Geoarchäologen sind dem Ursprung der ägyptischen Tempelanlage von Karnak buchstäblich auf den Grund gegangen. Dabei haben sie entdeckt, was die Ägypter womöglich an den Ort lockte.
Eine antike Tempelanlage mit massiven Steinstrukturen und Säulen, umgeben von Palmen. Im Vordergrund spiegelt sich die Anlage in einem ruhigen Wasserbecken. Der Himmel ist klar und blau, was die majestätische Atmosphäre der historischen Stätte unterstreicht.
Über viele Jahrhunderte hinweg nutzten die Ägypten das Heiligtum von Karnak, errichteten Kapellen, Pylone und Hallen.

Geoarchäologen haben erstmals umfassend die Ursprünge des größten Tempelkomplexes im alten Ägypten erkundet. Wie die Gruppe um Benjamin Pennington von der University of Southampton in der Fachzeitschrift »Antiquity« berichtet, war Karnak auf einer Insel im Nil erbaut worden – womöglich, weil der Ort dem Urhügel aus ägyptischen Schöpfungsmythen ähnelte. Außerdem fanden die Forscherinnen und Forscher heraus, dass Menschen wohl bald nach 2500 v. Chr., zur Zeit des Alten Reichs, die Fläche nutzten. »Das Alter des Tempels von Karnak ist in archäologischen Fachkreisen stark umstritten«, erklärt Koautor Kristian Strutt in einer Pressemitteilung, »doch unsere neuen Belege setzen eine zeitliche Grenze für seine früheste Nutzung und Errichtung.«

Heute liegt das Heiligtum von Karnak mit seinen vielen Bauten ungefähr 500 Meter östlich des Nils. Auf dem Gelände des Tempels im alten Theben holten die Fachleute um Pennington 61 Bohrkerne aus dem Boden und werteten sie aus. Wie sich zeigte, erhob sich an der Stelle von Karnak einst eine Insel aus dem Nil, die sich um 2500 v. Chr. herausgebildet hatte. Das passe zu den archäologischen Funden, vor allem Tonscherben, die aus dem Alten Reich und der Ersten Zwischenzeit stammen, also grob aus der Zeit zwischen 2300 und 2000 v. Chr.

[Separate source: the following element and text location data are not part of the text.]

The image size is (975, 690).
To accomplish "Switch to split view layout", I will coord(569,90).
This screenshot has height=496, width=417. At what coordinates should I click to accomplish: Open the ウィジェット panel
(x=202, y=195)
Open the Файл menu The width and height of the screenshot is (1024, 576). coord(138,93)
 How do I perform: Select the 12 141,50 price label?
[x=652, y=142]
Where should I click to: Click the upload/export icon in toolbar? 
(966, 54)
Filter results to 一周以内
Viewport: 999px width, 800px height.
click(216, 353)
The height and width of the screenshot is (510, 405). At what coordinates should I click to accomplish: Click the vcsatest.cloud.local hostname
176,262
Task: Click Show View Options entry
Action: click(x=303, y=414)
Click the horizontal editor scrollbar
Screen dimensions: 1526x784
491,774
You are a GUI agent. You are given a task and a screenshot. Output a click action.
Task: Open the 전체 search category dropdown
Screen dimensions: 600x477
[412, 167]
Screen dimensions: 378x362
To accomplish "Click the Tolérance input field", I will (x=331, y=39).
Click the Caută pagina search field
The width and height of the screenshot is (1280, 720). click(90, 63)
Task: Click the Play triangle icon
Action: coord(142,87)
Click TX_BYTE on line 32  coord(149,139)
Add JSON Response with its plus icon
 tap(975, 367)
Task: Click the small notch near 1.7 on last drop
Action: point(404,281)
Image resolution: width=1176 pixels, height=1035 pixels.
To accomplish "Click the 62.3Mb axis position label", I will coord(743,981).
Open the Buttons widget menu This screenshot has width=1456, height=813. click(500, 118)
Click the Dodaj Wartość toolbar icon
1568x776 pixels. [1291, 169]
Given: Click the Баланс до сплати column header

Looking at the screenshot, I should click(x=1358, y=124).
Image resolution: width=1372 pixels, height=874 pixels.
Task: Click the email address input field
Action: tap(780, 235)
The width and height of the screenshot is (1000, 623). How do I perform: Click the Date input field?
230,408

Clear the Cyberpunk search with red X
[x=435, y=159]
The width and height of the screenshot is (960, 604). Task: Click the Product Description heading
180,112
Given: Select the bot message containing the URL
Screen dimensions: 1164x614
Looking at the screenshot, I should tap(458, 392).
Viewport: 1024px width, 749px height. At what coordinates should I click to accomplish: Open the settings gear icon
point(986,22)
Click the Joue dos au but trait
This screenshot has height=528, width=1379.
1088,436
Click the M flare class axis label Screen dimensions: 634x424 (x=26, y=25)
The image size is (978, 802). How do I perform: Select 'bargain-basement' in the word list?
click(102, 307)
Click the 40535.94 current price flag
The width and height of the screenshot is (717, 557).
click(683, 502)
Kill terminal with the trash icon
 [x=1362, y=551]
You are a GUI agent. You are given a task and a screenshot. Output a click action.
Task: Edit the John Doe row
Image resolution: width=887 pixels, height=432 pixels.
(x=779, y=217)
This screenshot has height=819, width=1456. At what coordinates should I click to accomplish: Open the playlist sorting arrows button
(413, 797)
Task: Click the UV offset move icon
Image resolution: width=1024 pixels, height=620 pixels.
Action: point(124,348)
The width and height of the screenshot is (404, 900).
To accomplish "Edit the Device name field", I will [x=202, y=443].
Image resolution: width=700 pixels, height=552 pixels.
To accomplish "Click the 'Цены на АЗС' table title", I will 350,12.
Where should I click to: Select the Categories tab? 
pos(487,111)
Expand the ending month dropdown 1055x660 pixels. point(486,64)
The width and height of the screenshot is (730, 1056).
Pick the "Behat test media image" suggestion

Im Lauf der Jahrhunderte verlandeten die Wasserarme um die Insel, waren von den Ägyptern aber auch mit Wüstensand aufgeschüttet worden, um Fläche für die Tempelgebäude zu schaffen. Doch Karnak blieb offenbar bis in die Spätantike eine Insel. Danach füllte sich der landseitige Wasserlauf mit Sedimenten, und der Hauptarm des Nils wanderte nach Westen.

Bohrarbeit | An insgesamt 61 Stellen bohrten die Forscher zwischen 6,4 bis 11,65 Meter in die Tiefe, um eine durchgängige Abfolge von Sedimenten zu gewinnen.

Die Insel könnte die Ägypter an ihre Schöpfungsmythen erinnert haben: Urgötter schufen die Welt, indem sie einen Urhügel aus dem Wasser hoben. »Es ist verlockend anzunehmen, dass die Eliten von Theben den Standort Karnak als Wohnstätte eines neuen Schöpfergottes ›Ra-Amun‹ wählten, weil er zu der kosmogonischen Vorstellung einer Erhebung passte, die aus dem umgebenden Wasser hervorkommt«, sagt Pennington.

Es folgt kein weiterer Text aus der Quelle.